Tuvia and Zus eventually settled in New York where they operated a successful
trucking business. When Tuvia died in 1987, he was buried in Long Island, New
York, but a year later, at the urging of surviving Partisans in Israel, he was
exhumed and given a hero's funeral at Har HaMenuchot, the hillside graveyard in
Jerusalem. His wife, Lilka, was buried beside him in 2001. The last living Bielski brother, Aron Bielski,
emigrated to the US in 1951. He changed his name to "Aron Bell." The
remainder of the Bell family now lives in upstate New York and California. Aron
lives in Florida. None of the Bielskis ever sought any recognition or reward
for their actions. Yehuda Bielski, their
first cousin and fellow partisan, moved to Israel to fight in the Irgun.
Books and Film: Two
English language books have focused on the Bielski story: Defiance (1993) by
Nechama Tec and The Bielski Brothers (2004) by Peter Duffy. The group is also
mentioned in numerous books about this period in history. Fugitives of the
Forest: The Heroic Story of Jewish Resistance and Survival During the Second
World War, by Allan Levine (first published 1998, 2008 reissue, by Lyons
Press), tells the story of Jewish fighters and refugees in forests across
Europe, including the Bielski Partisans. With Courage Shall We Fight: The
Memoirs and Poetry of Holocaust Resistance Fighters Frances "Fruma"

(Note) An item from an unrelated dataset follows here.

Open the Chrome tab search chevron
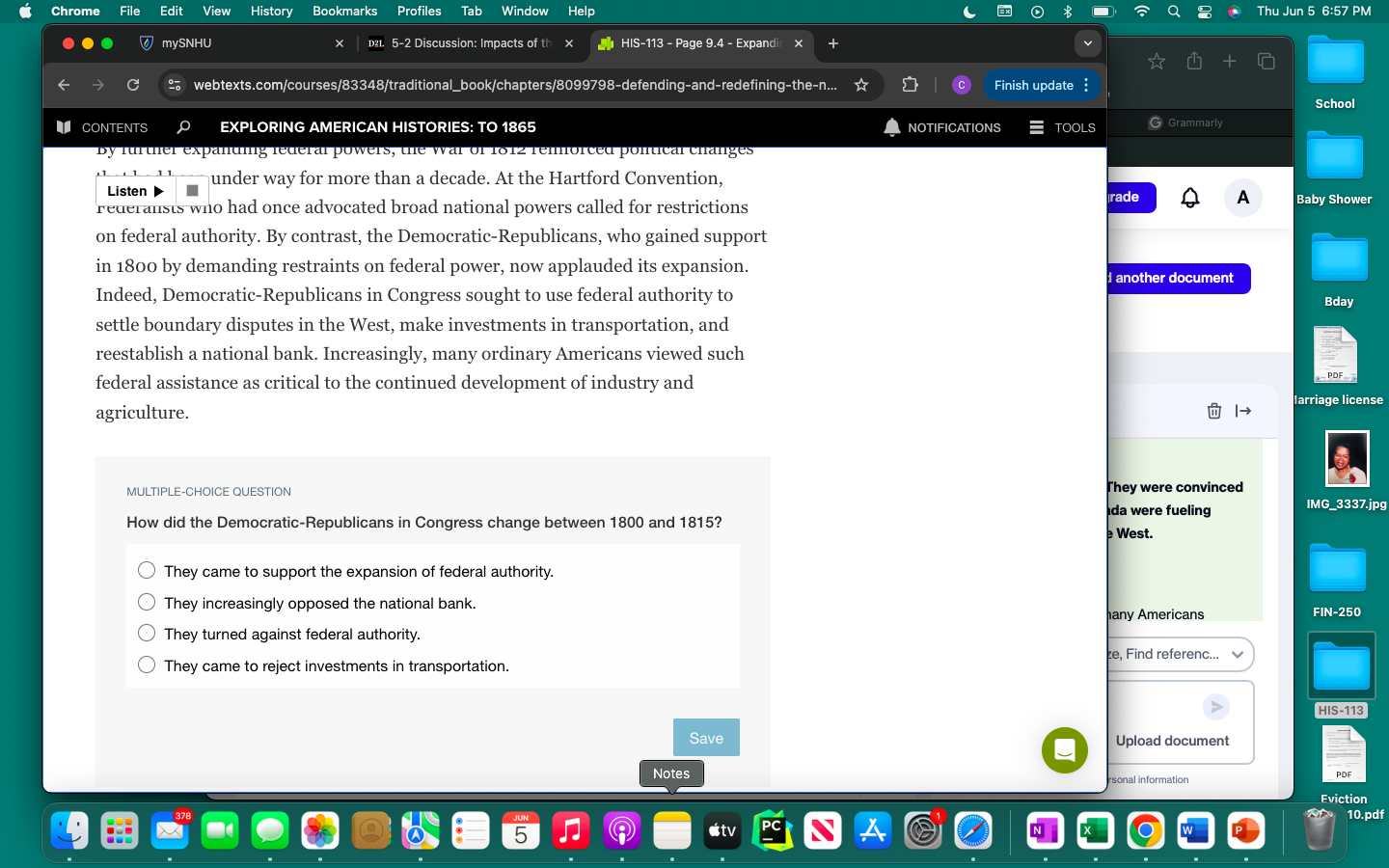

Gulkowich Berger and Murray "Motke" Berger tells the story of two
Bielski Brigade fighters before, during and after the war. In 2006, the History Channel aired a
documentary titled The Bielski Brothers: Jerusalem in the Woods, written and
directed by filmmaker Dean Ward. A book (January 2009) in Polish by two
reporters from Gazeta Wyborcza, Odwet: Prawdziwa historia braci Bielskich
(Revenge: The True Story of the Bielski Brothers) was accused of consisting of
plagiarism and withdrawn. The feature film “Defiance”, co-written, produced and
directed by Edward Zwick, was released internationally in January 2009. It
stars Daniel Craig, Liev Schreiber, Jamie Bell and George MacKay as Tuvia, Zus,
Asael and Aron Bielski respectively. It opened to mixed reviews and raised
questions about the roles various groups played during the war.